Why Can’t We Just Buy And Hold?
There is nothing wrong with long-term buy and hold. However, due to the inevitable large drawdowns that a buy-and-hold investor must endure, buy and hold is not easy to implement and it can be emotionally draining.
Stocks Always Come Back
The two charts below show in the long run buy and hold has proved to be an effective strategy; the question is what happens if the 17-year or 26-year periods below occur during your retirement? Many investors cannot afford to wait 17 to 26 years for buy and hold to make it back to break even.
Some may counter with “those are extremely rare periods”. That may be the case, however, the S&P 500 hit 1,576 in March 2000….the S&P was at 1,576 in 2007….and again in 2013. The same can be said for the three “the market has gone nowhere” visits to 800 in 1997, 2002, and 2009 (see 1576s and 800s in the chart below).
What About Dividend Stocks, Utilities, And Diversification?

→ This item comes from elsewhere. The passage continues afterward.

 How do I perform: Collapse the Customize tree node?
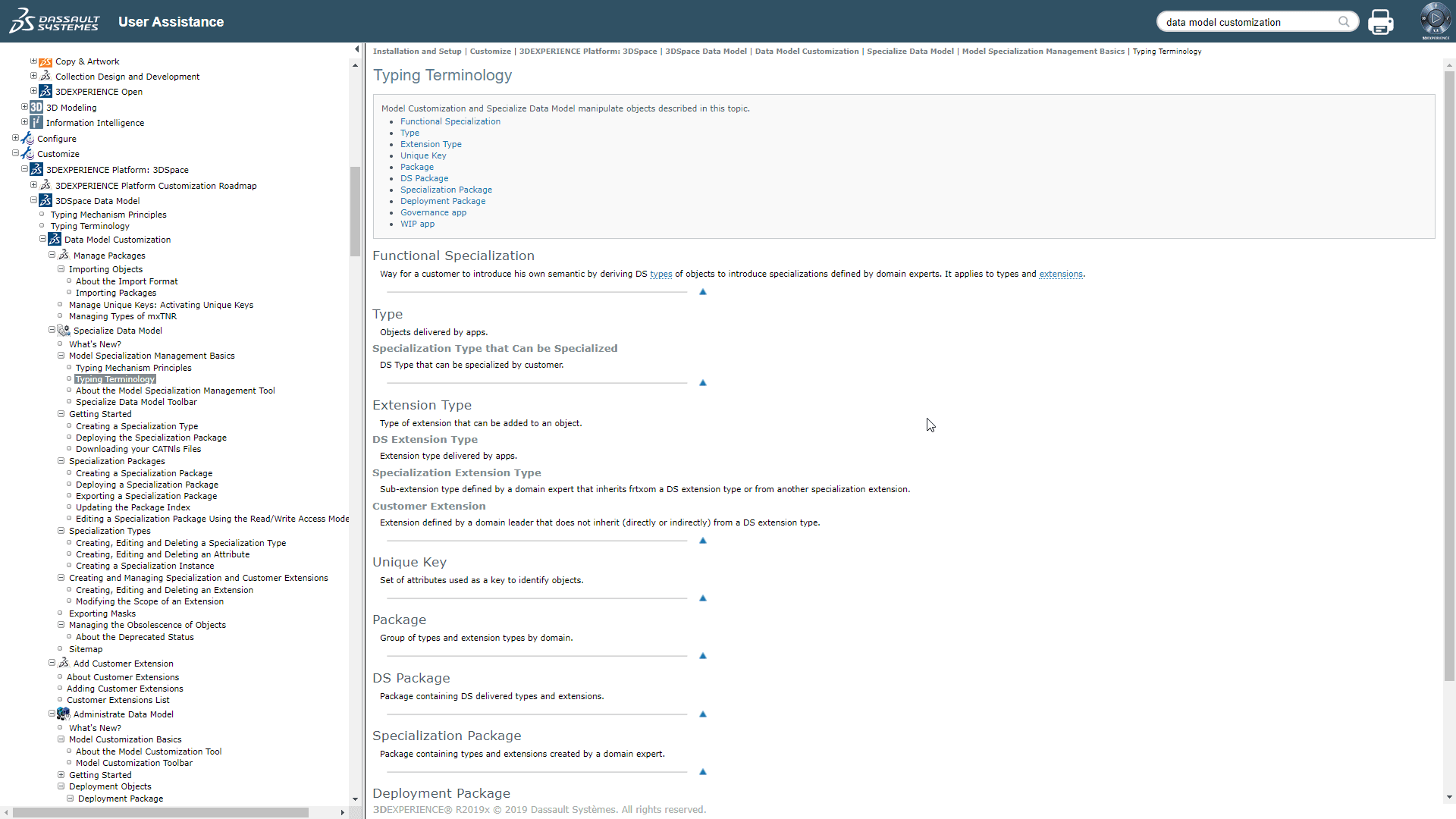[x=15, y=153]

While it is true under certain conditions diversification, dividend-paying stocks, and utilities can help soften the blow during bear markets, the factual cases below highlight the need to have realistic expectations about what has happened to investors historically:
- Will Dividend Stocks Save You In A Bear Market?

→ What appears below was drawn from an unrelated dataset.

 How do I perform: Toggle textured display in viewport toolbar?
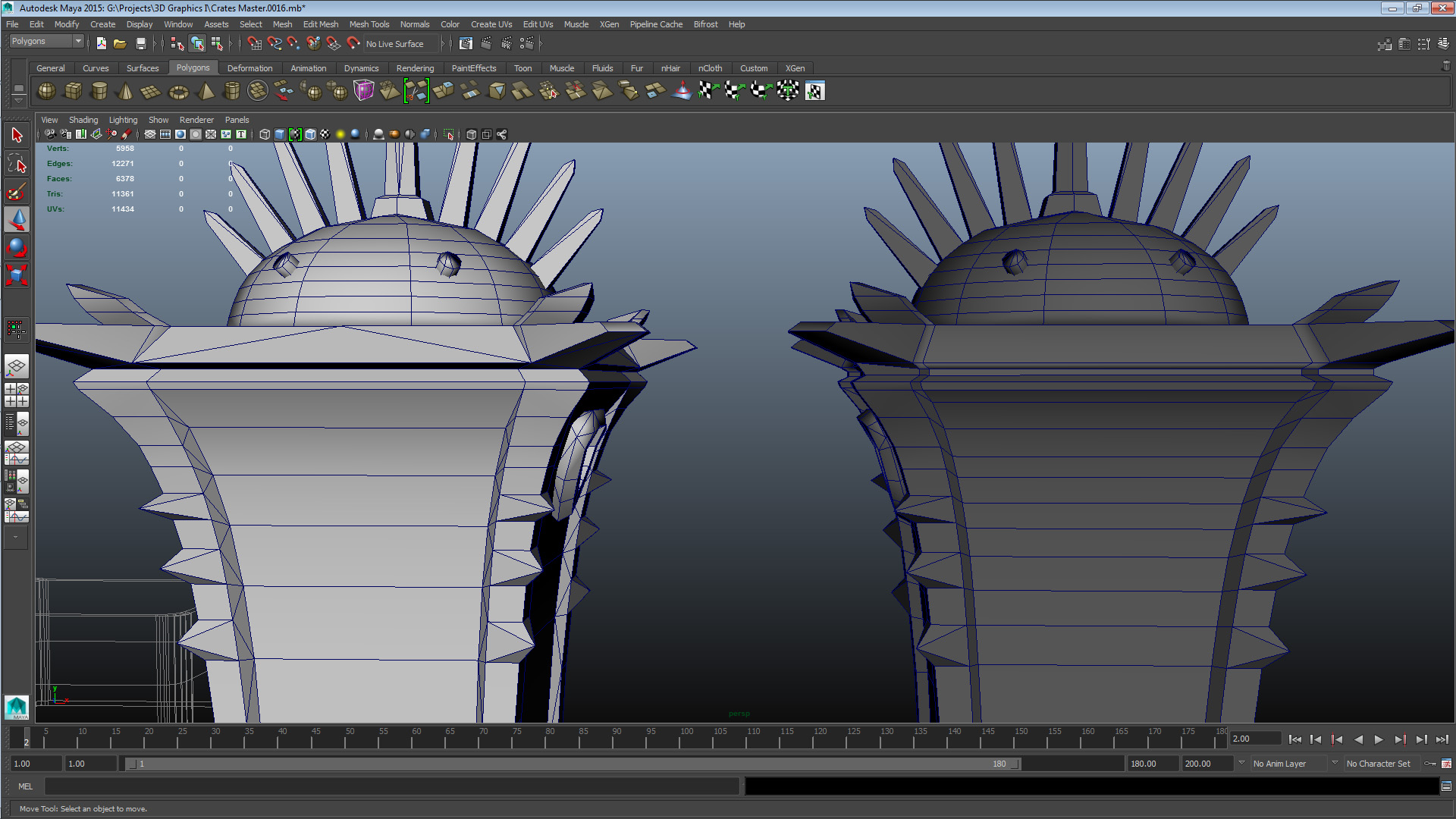pos(325,134)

- Are Utility Stocks Safe In A Bear Market?
- The Downside Of Diversified Buy-And-Hold Investing
Toning Down The Talk Of Rate Hikes
All things being equal, risk markets tend to frown upon rate hikes. After a rate-hike-induced reversal during the August 26, 2016 trading session, two statements were made that were a bit more market friendly. From The Wall Street Journal:
“Two Fed officials have played down the likelihood of two rate increases this year beginning as soon as next month, after the U.S. central bank’s second-in-command floated the idea on the sidelines of the Kansas City Fed’s research conference. Vice Chairman Stanley Fischer told CNBC on Friday that Fed Chairwoman Janet Yellen’s Jackson Hole speech, in which she said the case for a rate increase has strengthened, was consistent with the central bank potentially raising rates at its meeting next month and again before the end of the year, if data shows the economy performing well.”

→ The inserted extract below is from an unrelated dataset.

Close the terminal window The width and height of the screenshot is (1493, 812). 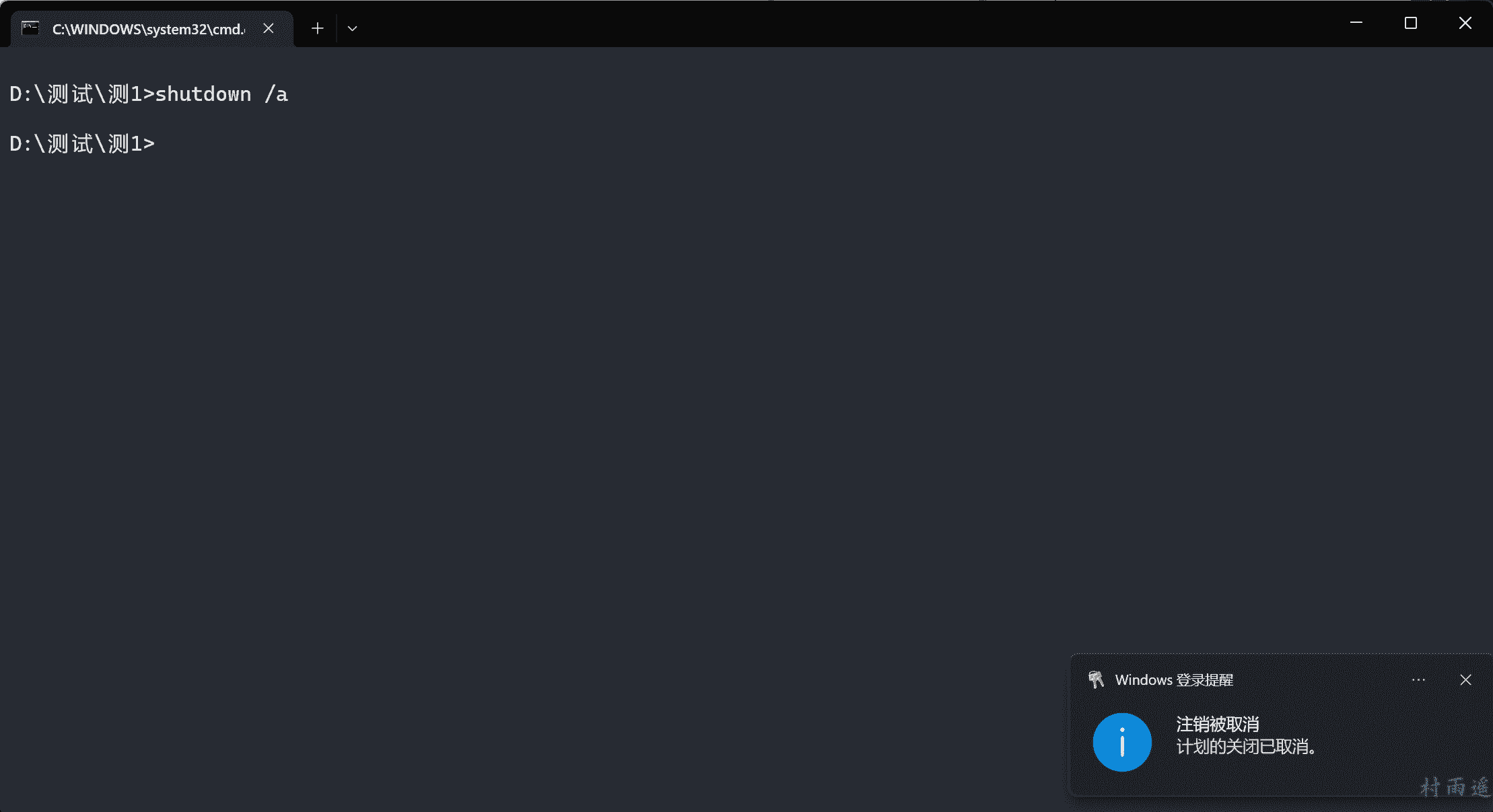1465,23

Both Approaches Can Work; Neither Are Easy To Implement
Buy and hold has worked very well historically, assuming investors stayed invested during the gigantic drawdowns and periods of “going nowhere” for well over ten years. Managing risk with trends has worked well historically, but like buy and hold, it is very difficult to implement properly during countertrend moves.
The key to both approaches is having realistic expectations with regard to drawdowns, volatility, and discipline. Both methods can work; neither are easy to implement in the real world and in the context of human emotions. The moral of the story is:
It is nearly impossible to invest successfully without allowing our account balances to swing from time to time due to normal and expected market volatility.
Under our approach, the market model helps us discern between volatility to ignore and volatility to respect.